Conforme fue creciendo lo iba cumpliendo sin darse cuenta, le salía del corazón. Ayudaba a los ancianos en cualquier momento, les daba de comer a animales abandonados que se encontraban, tristemente, en las calles solitarias, cumplía los recados que tenían pendientes las personas a las que les faltaba tiempo para respirar o le daba algunas monedas a las que se encontraban pidiendo, en la pobreza.
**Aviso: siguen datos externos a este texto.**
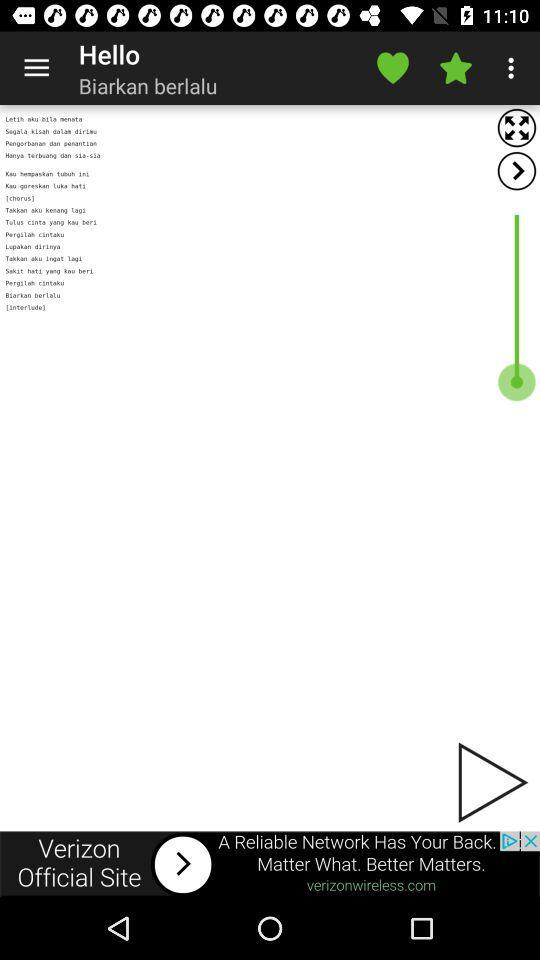 The width and height of the screenshot is (540, 960). I want to click on the arrow_forward icon, so click(516, 170).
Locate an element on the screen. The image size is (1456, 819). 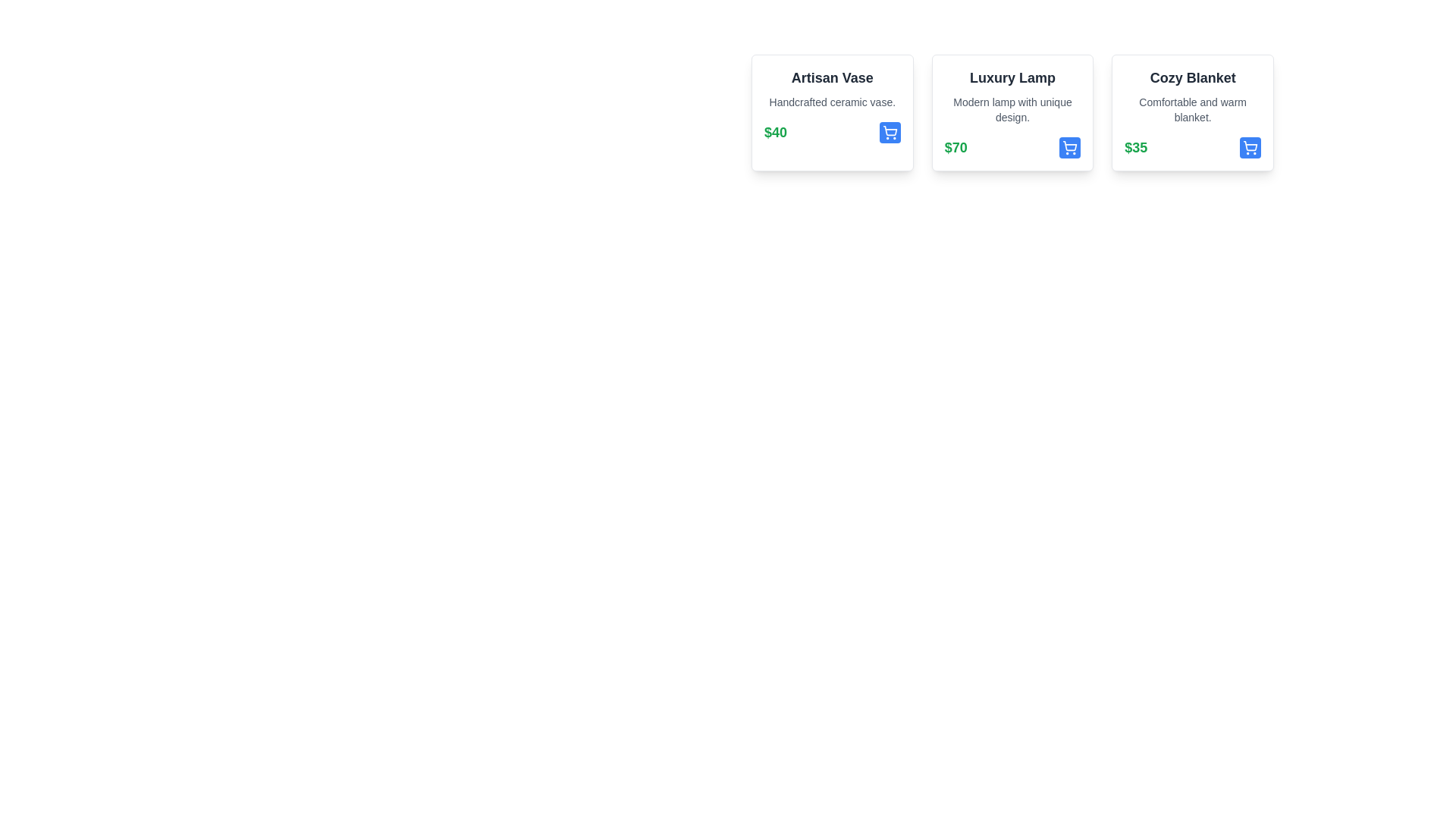
the 'Add to Cart' button located in the lower right corner of the card labeled 'Artisan Vase' priced at '$40' is located at coordinates (890, 131).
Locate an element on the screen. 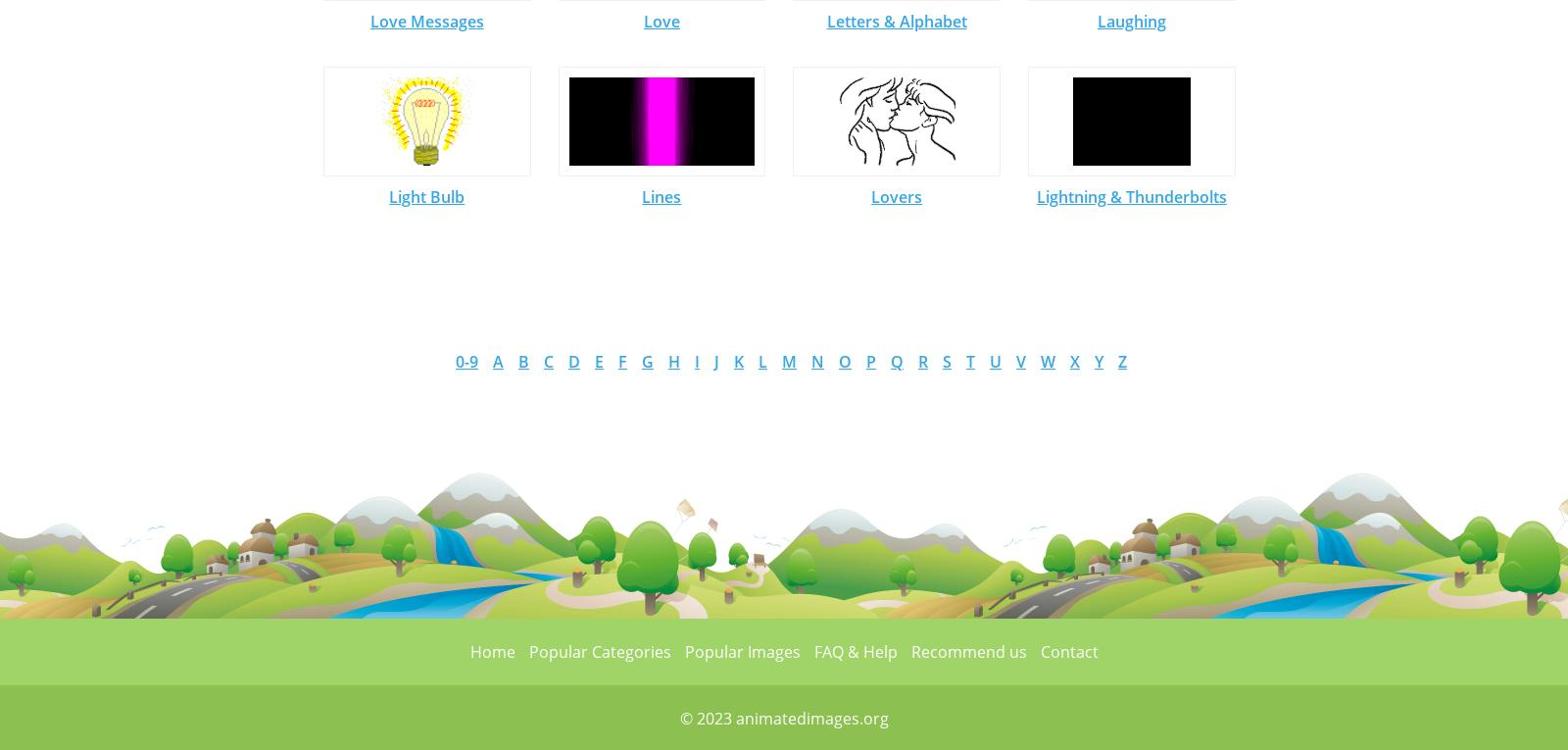  'K' is located at coordinates (739, 361).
Poco a poco fue la más conocida de aquel pueblo. Todos se preguntaban por qué lo hacía si nunca aceptaba nada a cambio. La veían como una persona curiosa, no estaban acostumbrados a la solidaridad ni a ser solidarios. Lo que nadie sabía era que hacía todo aquello porque le encantaba ver a las personas sonreír o escuchar el suspiro de alivio cuando la veían acercarse dispuesta a echar una mano. Le divertía que los animales la acompañaran en su camino, agradecidos por lo que hacía por ellos pero, sobre todo, adoraba ver a los pájaros volar. Los observaba revoloteando allá arriba desde su jardín, pensando que eran como las personas que se encontraban abajo: Algunos están heridos, enjaulados sin saber qué hacer, dando pequeños pasos de un lado para otro, hasta que de pronto alguien aparece y les saca de las rejas para ayudarles o enseñarles a volar de nuevo.
Al final, alguien le dijo:
- Muchísimas gracias por tu ayuda, pero ¿por qué lo haces?
Nunca se había parado a pensarlo, aunque respondió con una sonrisa:
-No lo sé, quizás sea coleccionista de agradecimientos.